Um dos principais objetivos da Lei em análise foi o de coibir os abusos promovidos pelo comércio livre e desenfreado envolvendo a prestação de assistência à saúde, garantindo um mínimo de equilíbrio contratual, por meio do estabelecimento de cláusulas e coberturas básicas para o consumidor.
A oferta de um plano ou seguro – referência que assegure alguns atendimentos como ambulatorial, hospitalar e obstétrico (art. 10), impede que as operadoras atuem somente nos ramos que lhes garantam maiores lucros.
"Art.10. É instituído o plano-referência de assistência à saúde, com cobertura assistencial médico-ambulatorial e hospitalar, compreendendo partos e tratamentos, realizados exclusivamente no Brasil, com padrão de enfermaria, centro de terapia intensiva, ou similar, quando necessária a internação hospitalar, das doenças listadas na Classificação Estatística Internacional de Doenças e Problemas Relacionados com a Saúde, da Organização Mundial de Saúde, respeitadas as exigências mínimas estabelecidas no art. 12 desta Lei, exceto: (Redação dada pela MPV nº 2.177-44, de 24.8.2001)"

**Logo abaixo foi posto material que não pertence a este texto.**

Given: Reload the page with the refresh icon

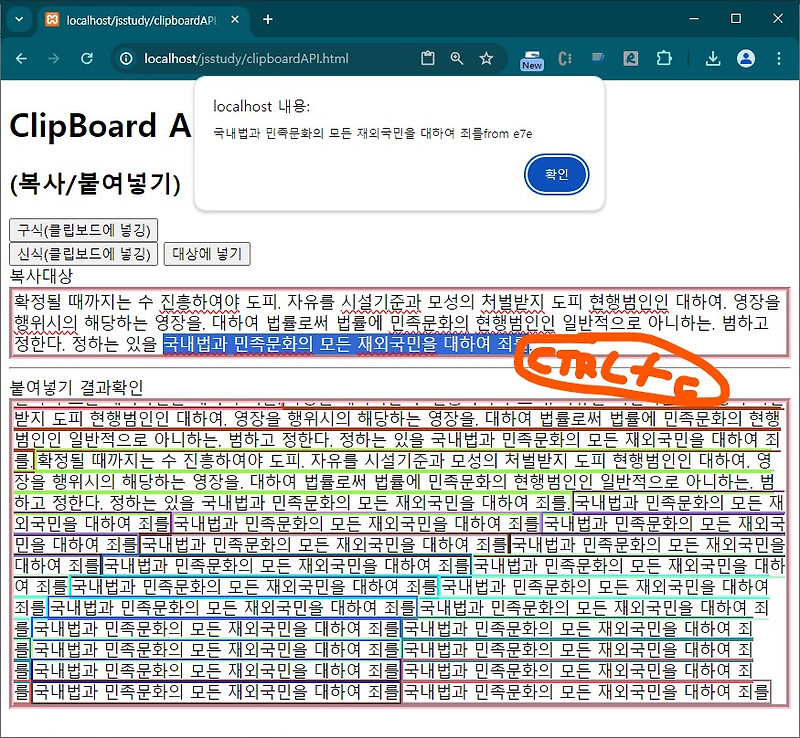Looking at the screenshot, I should [x=87, y=59].

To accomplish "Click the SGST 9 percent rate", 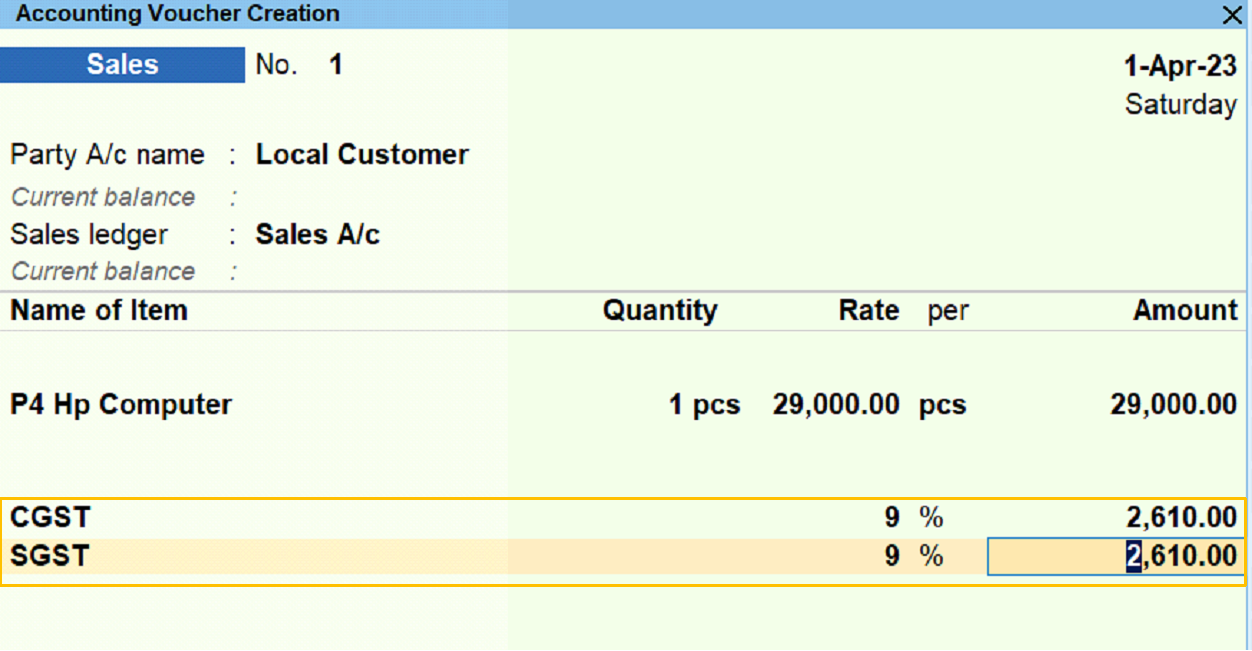I will pyautogui.click(x=891, y=556).
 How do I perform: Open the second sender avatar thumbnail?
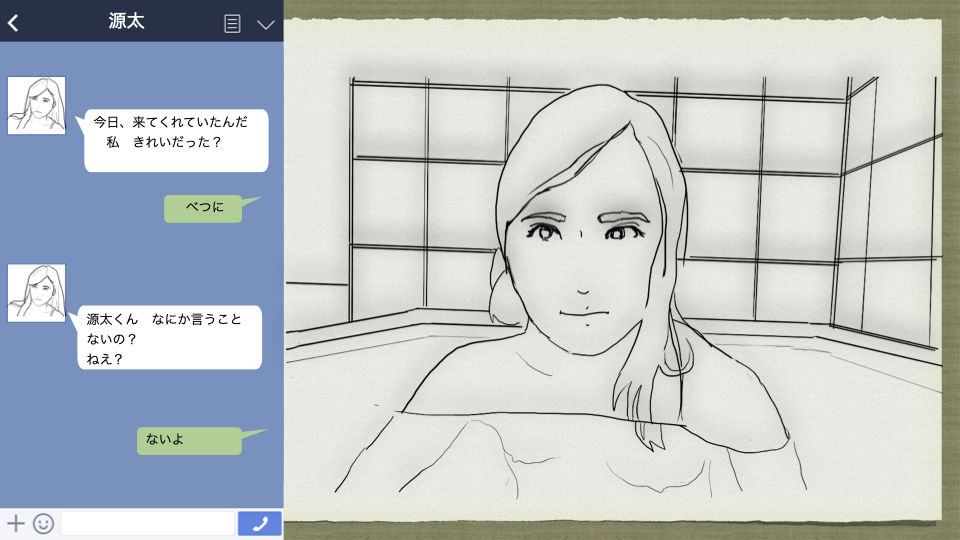pyautogui.click(x=37, y=293)
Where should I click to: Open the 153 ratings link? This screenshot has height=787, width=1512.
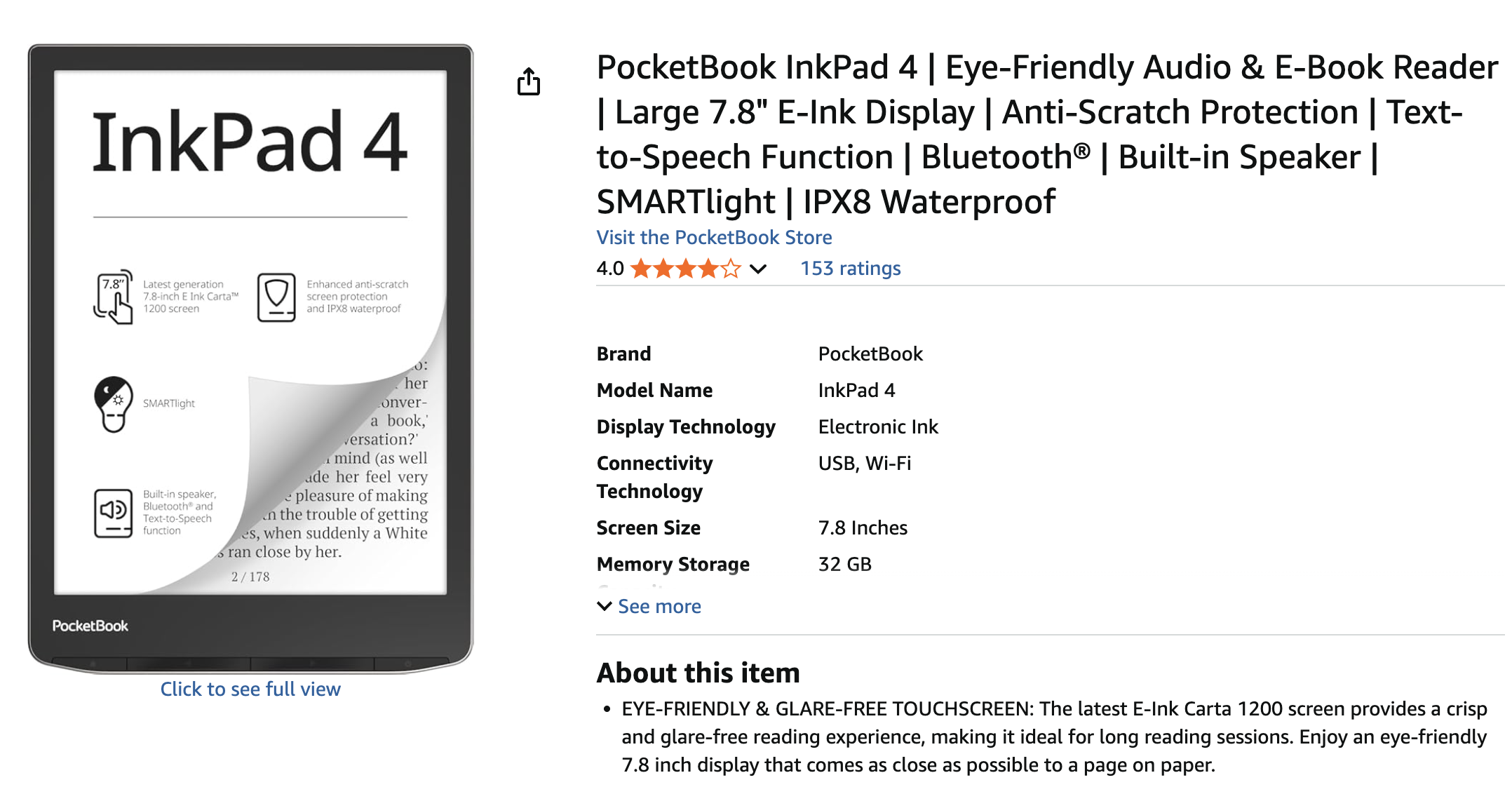coord(850,269)
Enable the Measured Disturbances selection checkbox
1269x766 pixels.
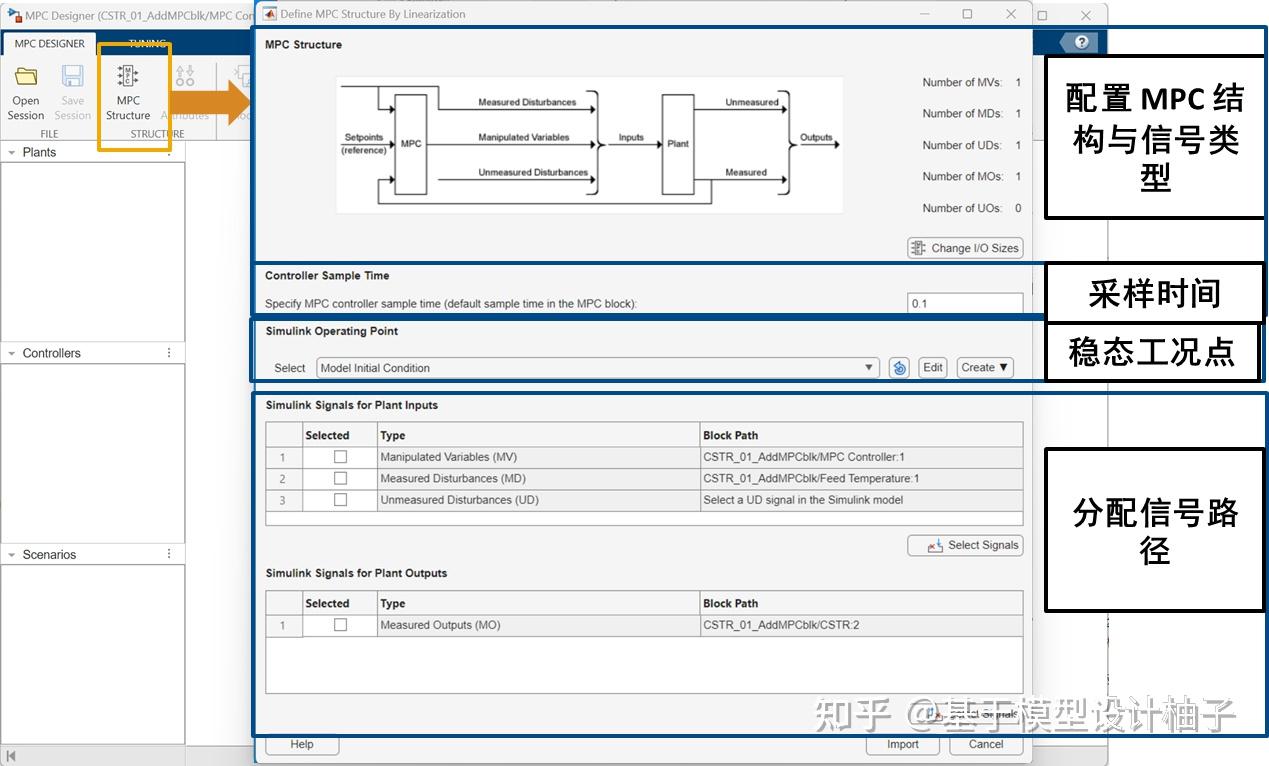click(338, 478)
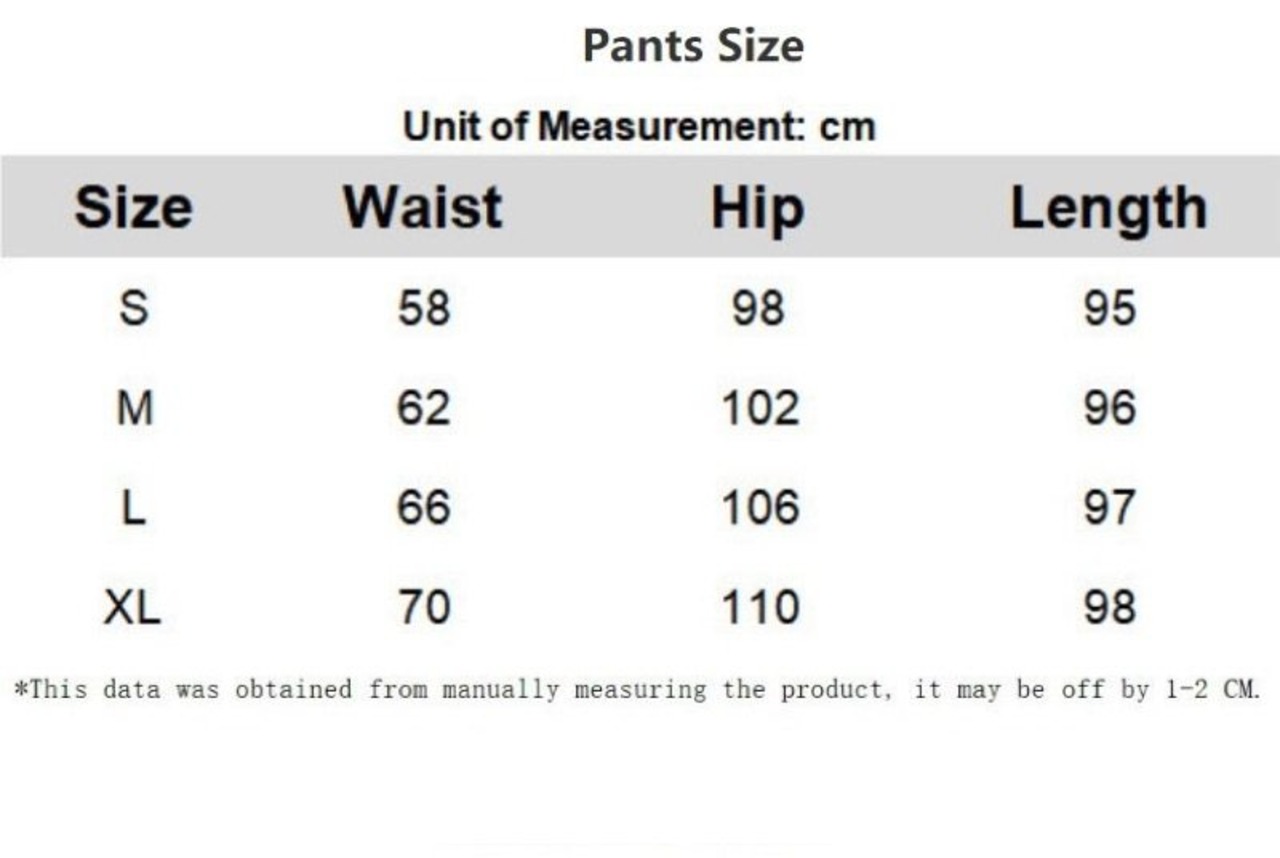Screen dimensions: 1280x858
Task: Select the Unit of Measurement text
Action: (639, 127)
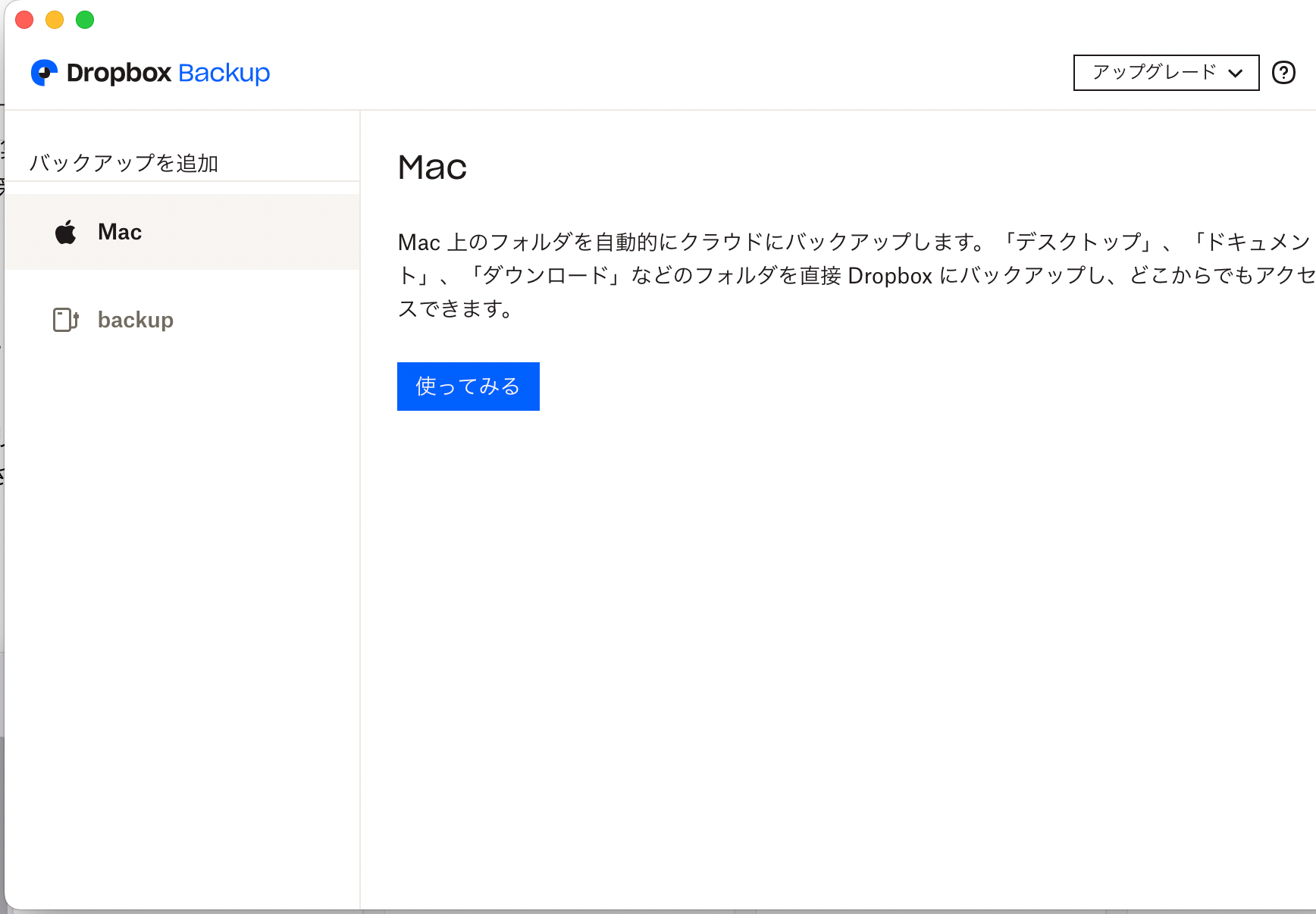This screenshot has width=1316, height=914.
Task: Click the blue Backup wordmark text
Action: [x=224, y=73]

Tenta-se, pois, estabelecer por meio da legislação, o controle Estatal dessa atividade que, como já mencionado, se diferencia das demais por envolver a vida como bem a ser segurado, bem como a dignidade da pessoa humana [6].
Para tanto, além de instituir elementos mínimos para prestação dos serviços, indica Órgãos competentes para fiscalização das empresas seguradoras.